Your task: Please show every line from the entries that carries the word "pencil".

[Records from a collection]
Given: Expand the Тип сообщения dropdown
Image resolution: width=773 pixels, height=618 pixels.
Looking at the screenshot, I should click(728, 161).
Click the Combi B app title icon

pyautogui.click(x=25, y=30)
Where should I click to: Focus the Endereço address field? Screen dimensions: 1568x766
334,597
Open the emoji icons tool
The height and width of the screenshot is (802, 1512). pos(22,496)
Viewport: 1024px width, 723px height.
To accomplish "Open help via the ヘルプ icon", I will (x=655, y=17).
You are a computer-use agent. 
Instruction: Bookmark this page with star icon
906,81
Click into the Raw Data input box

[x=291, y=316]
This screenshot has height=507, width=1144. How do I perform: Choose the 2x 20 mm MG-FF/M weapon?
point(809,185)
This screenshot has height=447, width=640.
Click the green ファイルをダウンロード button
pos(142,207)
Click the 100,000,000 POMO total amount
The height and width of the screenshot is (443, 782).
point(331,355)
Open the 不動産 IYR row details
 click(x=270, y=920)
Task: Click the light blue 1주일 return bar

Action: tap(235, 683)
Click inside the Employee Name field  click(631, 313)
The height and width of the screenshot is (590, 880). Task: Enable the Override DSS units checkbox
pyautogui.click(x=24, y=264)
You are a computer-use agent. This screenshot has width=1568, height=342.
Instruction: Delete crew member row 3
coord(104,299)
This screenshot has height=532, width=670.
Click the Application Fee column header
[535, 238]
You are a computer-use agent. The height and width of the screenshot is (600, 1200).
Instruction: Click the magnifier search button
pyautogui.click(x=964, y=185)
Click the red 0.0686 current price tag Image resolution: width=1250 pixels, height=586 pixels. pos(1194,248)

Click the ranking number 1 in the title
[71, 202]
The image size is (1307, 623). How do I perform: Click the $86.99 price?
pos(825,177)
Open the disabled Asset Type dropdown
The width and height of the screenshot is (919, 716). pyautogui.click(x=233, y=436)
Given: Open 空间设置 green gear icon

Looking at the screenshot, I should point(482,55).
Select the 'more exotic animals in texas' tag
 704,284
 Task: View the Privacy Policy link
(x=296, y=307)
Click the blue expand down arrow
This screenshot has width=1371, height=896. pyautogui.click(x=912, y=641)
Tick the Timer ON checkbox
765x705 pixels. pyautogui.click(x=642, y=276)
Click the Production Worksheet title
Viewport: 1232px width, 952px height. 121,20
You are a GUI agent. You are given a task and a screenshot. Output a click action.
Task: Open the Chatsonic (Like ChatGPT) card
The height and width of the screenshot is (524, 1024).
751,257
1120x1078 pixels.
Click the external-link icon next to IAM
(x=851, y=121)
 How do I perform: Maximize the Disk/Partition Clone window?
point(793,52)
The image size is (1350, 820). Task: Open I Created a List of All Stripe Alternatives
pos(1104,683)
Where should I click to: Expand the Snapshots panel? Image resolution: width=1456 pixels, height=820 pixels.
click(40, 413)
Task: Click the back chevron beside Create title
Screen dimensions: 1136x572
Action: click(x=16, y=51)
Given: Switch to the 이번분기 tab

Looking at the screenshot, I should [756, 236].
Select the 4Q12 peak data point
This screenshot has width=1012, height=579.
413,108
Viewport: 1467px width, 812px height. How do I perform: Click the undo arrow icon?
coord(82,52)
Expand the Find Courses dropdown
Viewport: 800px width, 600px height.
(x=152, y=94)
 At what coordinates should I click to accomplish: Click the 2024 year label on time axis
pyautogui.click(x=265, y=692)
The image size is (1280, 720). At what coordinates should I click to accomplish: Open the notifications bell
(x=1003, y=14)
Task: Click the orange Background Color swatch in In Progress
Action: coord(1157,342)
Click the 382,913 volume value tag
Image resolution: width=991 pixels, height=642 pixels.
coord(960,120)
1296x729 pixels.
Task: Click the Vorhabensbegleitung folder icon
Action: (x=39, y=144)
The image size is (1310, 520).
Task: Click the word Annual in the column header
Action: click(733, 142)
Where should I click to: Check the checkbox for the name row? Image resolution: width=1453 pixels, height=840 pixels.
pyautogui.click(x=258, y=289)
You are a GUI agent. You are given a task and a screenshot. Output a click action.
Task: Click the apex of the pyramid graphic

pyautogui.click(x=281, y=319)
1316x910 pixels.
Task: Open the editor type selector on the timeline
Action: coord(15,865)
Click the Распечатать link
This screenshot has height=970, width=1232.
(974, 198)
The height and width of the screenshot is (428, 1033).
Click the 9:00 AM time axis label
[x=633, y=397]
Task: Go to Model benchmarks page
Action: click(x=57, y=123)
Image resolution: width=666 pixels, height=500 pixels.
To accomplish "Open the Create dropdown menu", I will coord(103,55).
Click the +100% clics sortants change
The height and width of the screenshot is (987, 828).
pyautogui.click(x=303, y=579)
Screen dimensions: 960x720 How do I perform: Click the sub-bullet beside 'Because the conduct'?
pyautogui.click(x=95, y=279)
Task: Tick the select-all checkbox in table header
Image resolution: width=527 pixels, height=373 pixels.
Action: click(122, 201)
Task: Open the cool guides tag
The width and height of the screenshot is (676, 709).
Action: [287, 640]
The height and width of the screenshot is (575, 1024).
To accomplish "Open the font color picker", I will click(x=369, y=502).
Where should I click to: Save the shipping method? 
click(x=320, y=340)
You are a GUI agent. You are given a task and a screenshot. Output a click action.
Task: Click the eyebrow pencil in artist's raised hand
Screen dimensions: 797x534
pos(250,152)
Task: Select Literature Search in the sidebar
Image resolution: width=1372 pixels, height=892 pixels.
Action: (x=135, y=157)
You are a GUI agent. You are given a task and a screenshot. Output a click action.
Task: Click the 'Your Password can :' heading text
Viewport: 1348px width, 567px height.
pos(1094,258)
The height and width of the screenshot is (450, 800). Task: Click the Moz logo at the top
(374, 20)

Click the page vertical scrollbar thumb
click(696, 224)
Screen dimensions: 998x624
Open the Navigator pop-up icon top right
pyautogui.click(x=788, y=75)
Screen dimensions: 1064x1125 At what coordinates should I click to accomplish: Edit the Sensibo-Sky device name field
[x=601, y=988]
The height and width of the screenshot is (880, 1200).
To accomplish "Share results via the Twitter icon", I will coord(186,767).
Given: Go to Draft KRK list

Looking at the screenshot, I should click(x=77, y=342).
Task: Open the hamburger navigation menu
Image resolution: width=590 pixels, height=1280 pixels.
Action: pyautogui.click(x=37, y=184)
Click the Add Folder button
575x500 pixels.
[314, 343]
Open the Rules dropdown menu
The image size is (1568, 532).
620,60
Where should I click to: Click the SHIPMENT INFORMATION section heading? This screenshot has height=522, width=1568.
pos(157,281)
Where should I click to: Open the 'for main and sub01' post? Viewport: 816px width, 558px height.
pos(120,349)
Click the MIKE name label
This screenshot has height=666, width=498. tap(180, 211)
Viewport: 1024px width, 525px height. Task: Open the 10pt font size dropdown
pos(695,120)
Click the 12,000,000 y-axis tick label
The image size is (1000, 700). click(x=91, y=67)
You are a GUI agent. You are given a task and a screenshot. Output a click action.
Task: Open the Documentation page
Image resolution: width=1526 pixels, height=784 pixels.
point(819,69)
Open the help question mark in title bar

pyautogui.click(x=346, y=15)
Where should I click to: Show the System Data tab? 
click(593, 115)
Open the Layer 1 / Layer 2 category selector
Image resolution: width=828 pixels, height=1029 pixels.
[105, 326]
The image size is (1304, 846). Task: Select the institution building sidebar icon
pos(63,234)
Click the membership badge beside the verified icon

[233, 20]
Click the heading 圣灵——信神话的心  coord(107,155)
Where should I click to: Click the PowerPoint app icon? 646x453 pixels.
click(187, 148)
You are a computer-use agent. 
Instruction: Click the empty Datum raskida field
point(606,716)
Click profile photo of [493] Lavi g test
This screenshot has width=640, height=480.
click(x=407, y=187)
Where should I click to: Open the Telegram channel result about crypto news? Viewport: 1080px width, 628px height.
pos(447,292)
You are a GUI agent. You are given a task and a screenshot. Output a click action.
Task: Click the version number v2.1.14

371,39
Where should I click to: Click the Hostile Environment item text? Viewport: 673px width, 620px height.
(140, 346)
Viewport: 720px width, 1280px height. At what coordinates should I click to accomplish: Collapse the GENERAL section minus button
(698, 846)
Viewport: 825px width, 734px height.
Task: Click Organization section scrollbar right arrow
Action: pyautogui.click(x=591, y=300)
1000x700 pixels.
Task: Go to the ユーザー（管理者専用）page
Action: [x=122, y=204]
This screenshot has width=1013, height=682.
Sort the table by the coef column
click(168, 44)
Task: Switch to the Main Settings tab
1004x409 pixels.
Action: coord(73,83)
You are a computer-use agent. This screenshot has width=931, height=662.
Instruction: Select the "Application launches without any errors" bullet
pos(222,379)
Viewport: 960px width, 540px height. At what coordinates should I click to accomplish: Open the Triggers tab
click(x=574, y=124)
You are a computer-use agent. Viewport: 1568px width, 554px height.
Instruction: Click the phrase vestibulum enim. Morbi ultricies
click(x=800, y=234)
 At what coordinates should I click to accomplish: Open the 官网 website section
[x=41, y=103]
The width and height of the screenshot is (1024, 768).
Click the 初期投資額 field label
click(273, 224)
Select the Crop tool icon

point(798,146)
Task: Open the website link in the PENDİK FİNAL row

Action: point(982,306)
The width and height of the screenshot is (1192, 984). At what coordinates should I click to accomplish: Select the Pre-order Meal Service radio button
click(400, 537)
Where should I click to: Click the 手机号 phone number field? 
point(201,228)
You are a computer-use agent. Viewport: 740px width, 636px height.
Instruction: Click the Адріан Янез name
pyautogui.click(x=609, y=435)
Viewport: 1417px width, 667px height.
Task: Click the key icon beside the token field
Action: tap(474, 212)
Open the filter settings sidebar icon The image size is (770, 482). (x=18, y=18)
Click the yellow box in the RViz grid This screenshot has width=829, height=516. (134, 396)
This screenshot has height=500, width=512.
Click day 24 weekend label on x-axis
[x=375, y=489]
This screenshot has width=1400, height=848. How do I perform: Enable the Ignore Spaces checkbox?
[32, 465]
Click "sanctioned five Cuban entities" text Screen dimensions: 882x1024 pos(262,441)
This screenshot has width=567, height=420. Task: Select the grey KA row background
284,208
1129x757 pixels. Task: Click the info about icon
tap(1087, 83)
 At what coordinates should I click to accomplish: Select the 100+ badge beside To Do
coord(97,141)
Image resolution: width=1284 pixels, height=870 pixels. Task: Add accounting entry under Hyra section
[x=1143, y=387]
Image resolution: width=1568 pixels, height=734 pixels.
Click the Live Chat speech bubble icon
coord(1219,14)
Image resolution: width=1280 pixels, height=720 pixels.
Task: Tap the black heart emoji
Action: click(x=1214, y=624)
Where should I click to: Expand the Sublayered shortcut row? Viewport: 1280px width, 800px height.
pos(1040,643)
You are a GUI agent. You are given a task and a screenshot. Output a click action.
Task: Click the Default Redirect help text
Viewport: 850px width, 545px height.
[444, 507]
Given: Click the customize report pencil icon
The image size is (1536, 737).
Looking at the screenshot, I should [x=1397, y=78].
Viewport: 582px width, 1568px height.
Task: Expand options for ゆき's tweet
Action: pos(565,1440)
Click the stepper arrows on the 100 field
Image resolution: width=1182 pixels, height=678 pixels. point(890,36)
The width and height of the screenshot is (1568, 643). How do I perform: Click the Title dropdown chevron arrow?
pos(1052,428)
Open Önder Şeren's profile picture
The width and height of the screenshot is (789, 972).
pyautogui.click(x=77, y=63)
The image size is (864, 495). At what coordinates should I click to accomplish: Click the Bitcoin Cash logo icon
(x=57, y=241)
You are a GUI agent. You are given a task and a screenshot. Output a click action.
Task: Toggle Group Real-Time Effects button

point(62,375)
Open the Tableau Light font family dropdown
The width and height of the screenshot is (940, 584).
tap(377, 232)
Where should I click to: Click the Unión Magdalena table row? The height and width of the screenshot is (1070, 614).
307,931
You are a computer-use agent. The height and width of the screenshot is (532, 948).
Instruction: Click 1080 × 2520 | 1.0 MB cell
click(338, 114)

Task output:
Task: Click the eyebrow pencil in artist's raised hand
Given: Click the customize report pencil icon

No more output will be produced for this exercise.